Extracto de página:
Estamos acabando el «Año de la fe», que el papa Benedicto XVI había proclamado, para los católicos, como un tiempo propicio y conveniente en orden a reanimar la fe de tantos creyentes que se sienten sumidos en la duda, la inseguridad y el miedo, en estos agitados tiempos de crisis económica, política y religiosa que a todos, de una manera o de otra, nos afectan y posiblemente hasta nos desestabilizan en esta convulsión cultural, que estamos viviendo y que no acertamos ni siquiera a explicar y, menos aún, a resolver.

Esto supuesto, la pregunta, que muchos creyentes nos hacemos, resulta obvia: ¿de qué nos ha servido este año precisamente para mejorar nuestra fe, para superar nuestras dudas y para vivir con más coherencia nuestra condición de cristianos?

Datos disponibles:
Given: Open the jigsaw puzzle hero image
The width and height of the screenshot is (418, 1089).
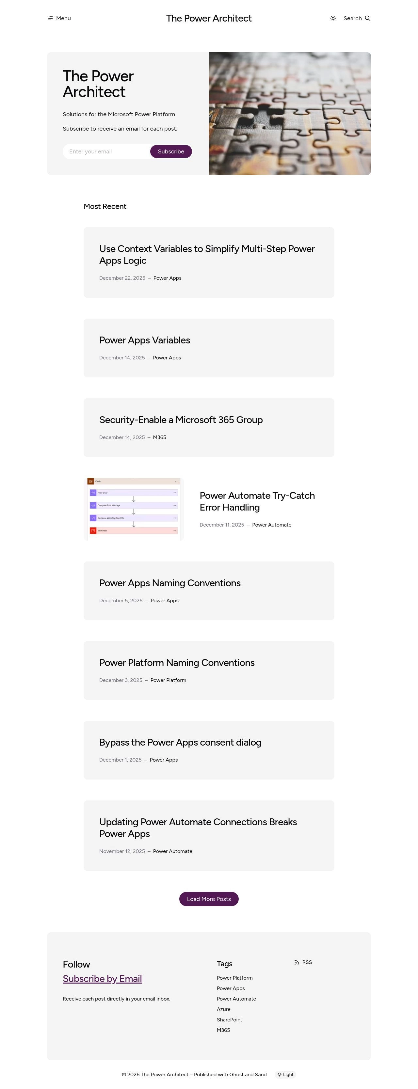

Requisitos del problema: Según el extracto de página, ¿quién proclamó el «Año de la fe»?

Respuesta: El papa Benedicto XVI.